----- Page text -----

Liqiong Lin, Mohamad Dian Revindo, Christopher Gan and David A. Cohen

The rapid growth of credit card use in China poses the potential for card overuse and the accumulation of increased debt. The purpose of this paper is to report on an…

Abstract

Purpose

The rapid growth of credit card use in China poses the potential for card overuse and the accumulation of increased debt. The purpose of this paper is to report on an investigation into the determinants of overall credit card spending and card-financed debt by Chinese consumers.

Design/methodology/approach

This study focusses on two dependent variables: credit card monthly spending and card debt. The spending measure is based on consumer outlay for the month preceding the survey. Card debt is the consumers’ outstanding credit card debt when the survey was conducted. Three groups of independent measures are used: socio-demographic characteristics, card features and consumer attitude towards money. Both card spending and card debt are estimated with OLS methods. Data was obtained from the 2013 China Household Finance Survey of 1,920 households in 29 provinces and 262 counties across China that used credit cards over the survey period.

Findings

The empirical findings suggest consumers’ attitude towards money is more important in explaining card spending and debt variation than socio-demographic characteristics and card features. The credit limit set for a card, obligations to other loans and the method of paying for ordinary shopping exhibit positive effects on both card spending and card debt, while age exhibits a negative effect. Further, card spending is positively correlated with card debts, but the factors that determine card spending do not necessarily affect card debt and vice versa. Minimum card debt payments, cash advances, card tenure and interest-bearing debt have no effect on card spending but have positive effects on card debt. In addition, gender and income have opposite effects on card spending and debt.

Practical implications

The relationships we have documented suggest several actions the Chinese Government could consider dealing with credit card debt risk. Controlling the aggressive promotional campaigns that card issuers use to attract consumers and aggressive credit policies should be a focus of attention. The Chinese Government might, for example, impose minimum age and income requirements for granting credit cards and prohibit issuance of new cards to applicants who are already in debt with other types of credit. In addition, more stringent criteria to curb increases in card limits and tighter control over cash advances made on cards should be applied. Minimum payment amounts can also be increased in order to reduce credit card debt risk.

----- Supplied records -----

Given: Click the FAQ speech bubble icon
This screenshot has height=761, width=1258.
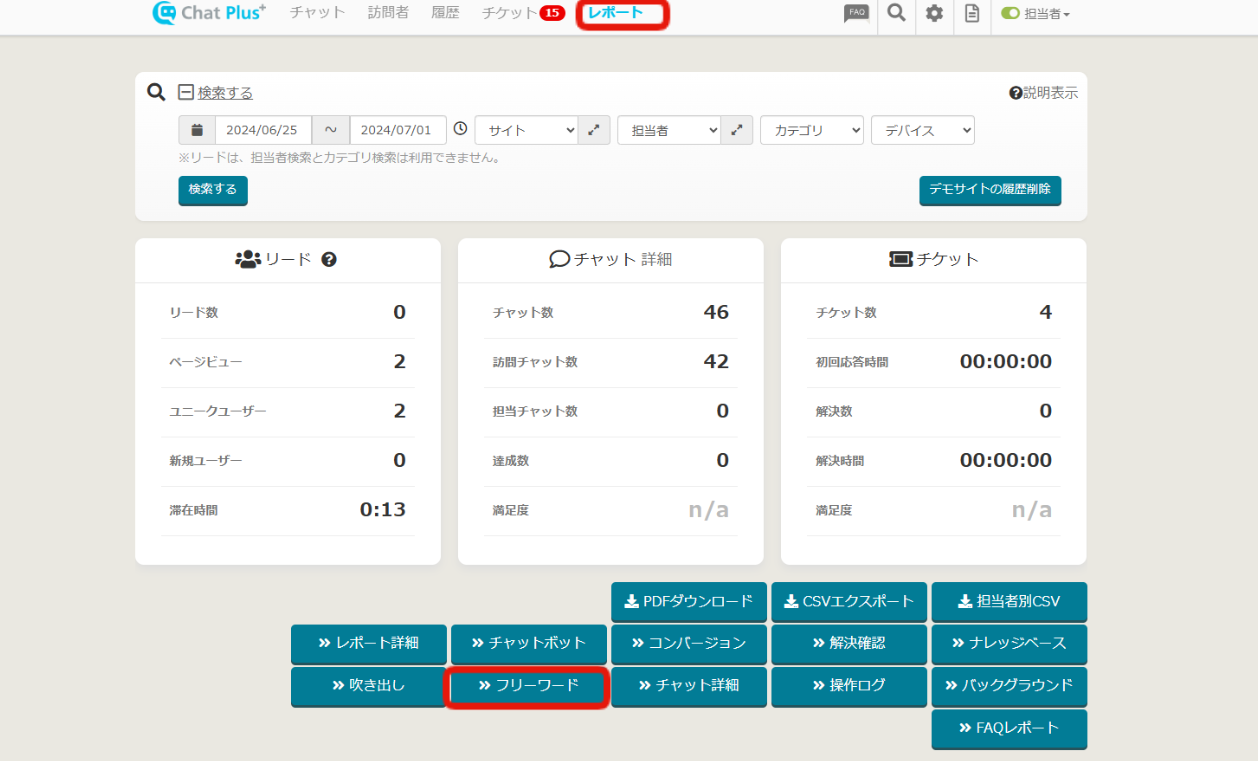Looking at the screenshot, I should click(856, 14).
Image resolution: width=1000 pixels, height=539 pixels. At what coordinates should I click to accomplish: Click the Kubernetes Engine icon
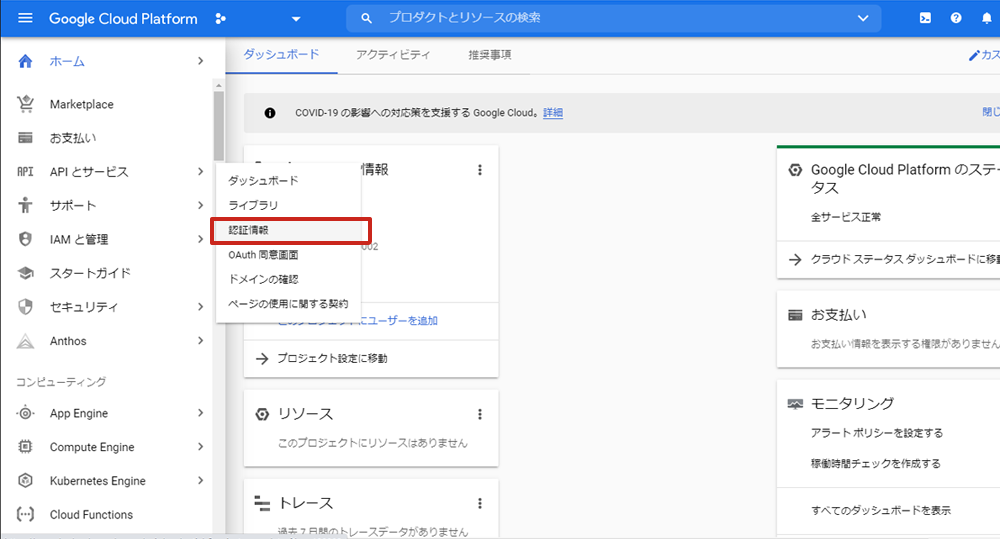(26, 481)
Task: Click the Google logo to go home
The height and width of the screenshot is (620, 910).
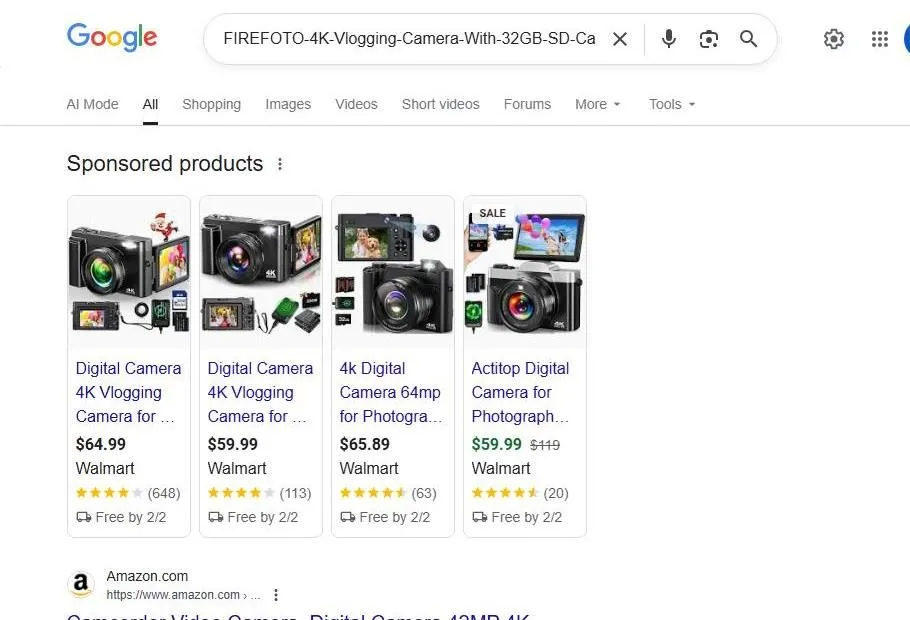Action: pos(111,38)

-----

**What to do**
[A] Retype the passage of the credit card abstract starting with "The relationships we" and going on through "reduce credit card debt risk.".
[B] Echo the lines of the listing starting with the line with "Task: Click the Google logo to go home" and going on through the end of the listing, both ends included. Leave the pictures out of your answer.

**Task-by-task solutions**
[A]
The relationships we have documented suggest several actions the Chinese Government could consider dealing with credit card debt risk. Controlling the aggressive promotional campaigns that card issuers use to attract consumers and aggressive credit policies should be a focus of attention. The Chinese Government might, for example, impose minimum age and income requirements for granting credit cards and prohibit issuance of new cards to applicants who are already in debt with other types of credit. In addition, more stringent criteria to curb increases in card limits and tighter control over cash advances made on cards should be applied. Minimum payment amounts can also be increased in order to reduce credit card debt risk.

[B]
Task: Click the Google logo to go home
The height and width of the screenshot is (620, 910).
Action: pos(111,38)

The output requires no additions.